* Exercise description
Word for word, retype the records below.

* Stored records
:::
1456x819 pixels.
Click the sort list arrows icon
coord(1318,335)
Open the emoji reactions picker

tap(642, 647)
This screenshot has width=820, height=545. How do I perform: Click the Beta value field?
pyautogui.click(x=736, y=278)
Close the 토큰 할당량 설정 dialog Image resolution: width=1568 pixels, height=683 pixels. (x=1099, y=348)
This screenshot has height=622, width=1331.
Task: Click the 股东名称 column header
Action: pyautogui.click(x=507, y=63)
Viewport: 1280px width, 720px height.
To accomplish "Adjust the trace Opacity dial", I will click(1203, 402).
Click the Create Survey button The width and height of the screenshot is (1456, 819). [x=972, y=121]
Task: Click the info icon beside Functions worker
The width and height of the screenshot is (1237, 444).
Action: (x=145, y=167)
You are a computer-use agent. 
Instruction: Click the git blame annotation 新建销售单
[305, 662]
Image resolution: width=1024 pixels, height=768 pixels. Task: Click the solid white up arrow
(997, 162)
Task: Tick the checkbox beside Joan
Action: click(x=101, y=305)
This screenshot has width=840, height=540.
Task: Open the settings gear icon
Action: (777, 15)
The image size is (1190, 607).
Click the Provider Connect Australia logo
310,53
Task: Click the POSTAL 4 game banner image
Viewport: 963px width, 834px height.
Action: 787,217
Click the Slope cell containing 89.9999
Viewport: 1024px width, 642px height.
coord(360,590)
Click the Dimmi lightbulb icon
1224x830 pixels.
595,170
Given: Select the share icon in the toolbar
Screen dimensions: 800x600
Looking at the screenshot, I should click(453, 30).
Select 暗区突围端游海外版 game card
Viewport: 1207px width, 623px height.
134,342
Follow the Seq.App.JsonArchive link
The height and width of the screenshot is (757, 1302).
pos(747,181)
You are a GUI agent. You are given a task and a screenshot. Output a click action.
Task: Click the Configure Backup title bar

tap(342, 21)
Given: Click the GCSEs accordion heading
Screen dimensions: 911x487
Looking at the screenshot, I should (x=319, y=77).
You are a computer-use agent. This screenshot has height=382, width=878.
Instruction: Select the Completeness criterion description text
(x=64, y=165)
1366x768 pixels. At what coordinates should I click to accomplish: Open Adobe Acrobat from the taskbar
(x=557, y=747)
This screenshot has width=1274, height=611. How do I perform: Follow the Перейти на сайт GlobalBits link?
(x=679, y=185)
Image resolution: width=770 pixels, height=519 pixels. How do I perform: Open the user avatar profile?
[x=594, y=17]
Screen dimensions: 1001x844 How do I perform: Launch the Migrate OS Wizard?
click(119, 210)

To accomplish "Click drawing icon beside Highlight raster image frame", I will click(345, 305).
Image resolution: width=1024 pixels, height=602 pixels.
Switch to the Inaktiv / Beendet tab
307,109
:::
* Exercise response
1456x819 pixels.
Click the sort list arrows icon
coord(1318,335)
Open the emoji reactions picker

tap(642, 647)
This screenshot has width=820, height=545. How do I perform: Click the Beta value field?
pyautogui.click(x=736, y=278)
Close the 토큰 할당량 설정 dialog Image resolution: width=1568 pixels, height=683 pixels. (x=1099, y=348)
This screenshot has height=622, width=1331.
Task: Click the 股东名称 column header
Action: pyautogui.click(x=507, y=63)
Viewport: 1280px width, 720px height.
To accomplish "Adjust the trace Opacity dial", I will click(1203, 402).
Click the Create Survey button The width and height of the screenshot is (1456, 819). [x=972, y=121]
Task: Click the info icon beside Functions worker
The width and height of the screenshot is (1237, 444).
Action: (x=145, y=167)
You are a computer-use agent. 
Instruction: Click the git blame annotation 新建销售单
[305, 662]
Image resolution: width=1024 pixels, height=768 pixels. Task: Click the solid white up arrow
(997, 162)
Task: Tick the checkbox beside Joan
Action: click(x=101, y=305)
This screenshot has width=840, height=540.
Task: Open the settings gear icon
Action: (777, 15)
The image size is (1190, 607).
Click the Provider Connect Australia logo
310,53
Task: Click the POSTAL 4 game banner image
Viewport: 963px width, 834px height.
Action: 787,217
Click the Slope cell containing 89.9999
Viewport: 1024px width, 642px height.
coord(360,590)
Click the Dimmi lightbulb icon
1224x830 pixels.
595,170
Given: Select the share icon in the toolbar
Screen dimensions: 800x600
Looking at the screenshot, I should click(453, 30).
Select 暗区突围端游海外版 game card
Viewport: 1207px width, 623px height.
134,342
Follow the Seq.App.JsonArchive link
The height and width of the screenshot is (757, 1302).
pos(747,181)
You are a GUI agent. You are given a task and a screenshot. Output a click action.
Task: Click the Configure Backup title bar

tap(342, 21)
Given: Click the GCSEs accordion heading
Screen dimensions: 911x487
Looking at the screenshot, I should (x=319, y=77).
You are a computer-use agent. This screenshot has height=382, width=878.
Instruction: Select the Completeness criterion description text
(x=64, y=165)
1366x768 pixels. At what coordinates should I click to accomplish: Open Adobe Acrobat from the taskbar
(x=557, y=747)
This screenshot has width=1274, height=611. How do I perform: Follow the Перейти на сайт GlobalBits link?
(x=679, y=185)
Image resolution: width=770 pixels, height=519 pixels. How do I perform: Open the user avatar profile?
[x=594, y=17]
Screen dimensions: 1001x844 How do I perform: Launch the Migrate OS Wizard?
click(119, 210)

To accomplish "Click drawing icon beside Highlight raster image frame", I will click(345, 305).
Image resolution: width=1024 pixels, height=602 pixels.
Switch to the Inaktiv / Beendet tab
307,109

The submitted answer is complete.